Court Opinion

ID: 9638093
Source: CourtListenerOpinion
Date Created: 2023-08-22 15:32:58.432465+00
Date Added: 2024-06-11T18:10:03.567431
License: Public Domain

SIMONS, Circuit Judge
(dissenting).
Undoubtedly in ordinary parlance, and by common law tests foremen are employees. So also are superintendents, department heads, managers, and executive officers. It has been made plain however by the Supreme Court that in interpreting the National Labor- Relations Act common law tests are not controlling. So those who in other aspects may be independent contractors are brought within the sweep of the term “employees” by “underlying economic facts rather than technically and exclusively by previously established legal classifications.” N.L.R.B. v. Hearst Publications, 322 U.S. 129, 64 S.Ct. 859, 88 L.Ed. 1170. Similarly the responsibility of employers is not narrowly to be restricted by'the doctrine of respondeat superior, and in controversies respecting unfair labor practices supervisory employees are held to speak for management, even though unauthorized or expressly forbidden so to do. International Ass’n of Machinists v. N.L.R.B., 311 U.S. 72, 61 S.Ct. 83, 85 L.Ed. 50; Heinz v. N.L.R.B., 311 U.S. 514, 61 S.Ct. 320, 85 L.Ed. 309; N.L.R.B. v. Link-Belt Co., 311 U.S. 584, 61 S.Ct. 358, 85 L.Ed. 368. This principle we have dutifully applied. Consumers Power Co. v. N.L.R.B., 6 Cir., 113 F.2d 38; N.L.R.B. v. Thompson Products, 6 Cir., 130 F.2d 363; N.L.R.B. v. Mt. Clemens Pottery Co., 6 Cir., 147 F.2d 262.

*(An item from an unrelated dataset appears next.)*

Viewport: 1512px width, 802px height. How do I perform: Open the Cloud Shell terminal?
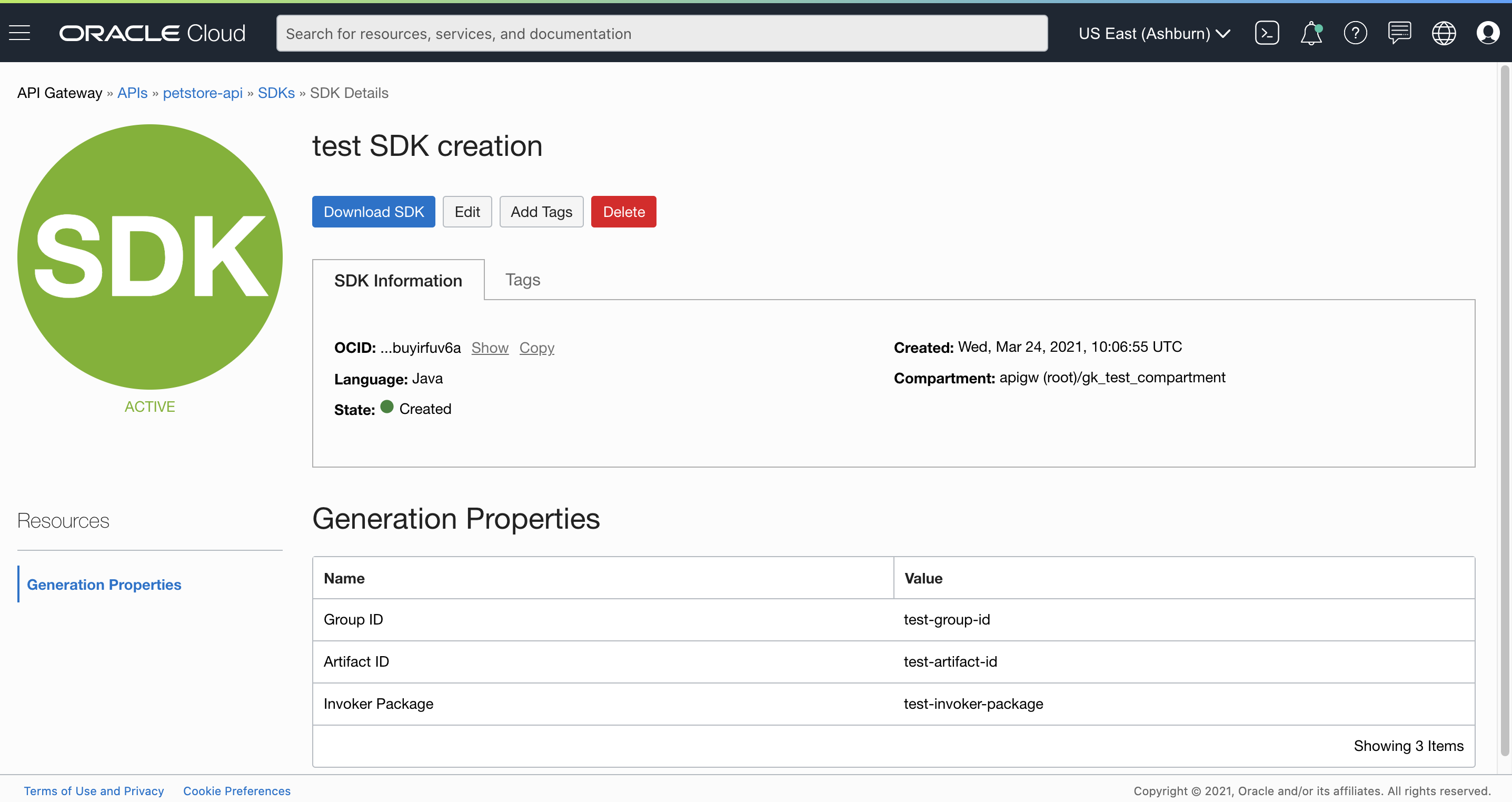[1267, 33]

As disclosed in the majority opinion, respondent’s foremen are a privileged class, perform no manual work, and constitute the front line of management. Their recommendations concerning pay, transfer, lay-off, discharge, demotion, and discipline are usually followed. It has been held that if foremen join or encourage plant unions, such unions are employer dominated, and so company unions. International Ass’n of Machinists v. N.L.R.B., supra. If foremen seek information as to union organization plans it is employer espionage condemned by the Act. N.L.R.B. v. Cleveland-Cliffs Co., 6 Cir., 133 F.2d 295. Foremen are employers not only by reason of their duties and responsibilities, but by the inescapable implication of Sec. 152(2) which classifies as an employer one who is “acting in the interest of an employer, directly or indirectly.” Sec. 152(3) refers to but does not define “employee.” The two sections must be read in pari materia, and so considered the breadth of the one necessarily limits the ambit of the other.
Up to the present case, the Labor Board had held in a long series of decisions that foremen do not constitute an available unit for collective bargaining. The basis for present departure from earlier decisions is *87that dangers previously apprehended have not materialized. We are concerned however with the interpretation of a statute and not the making of a policy. Congress formulates policy and the court’s function is to ascertain the Congressional purpose from the terms of its enactment. Since controlling authority interprets the Labor Act as clothing supervisory employees with the authority and responsibility of employers, collective bargaining provisions are not” available to them. I am in accord with the earlier view of the Labor Board and the panel of the War Labor Board and would deny enforcement to the present petition.
PER CURIAM.
The petition for rehearing is denied.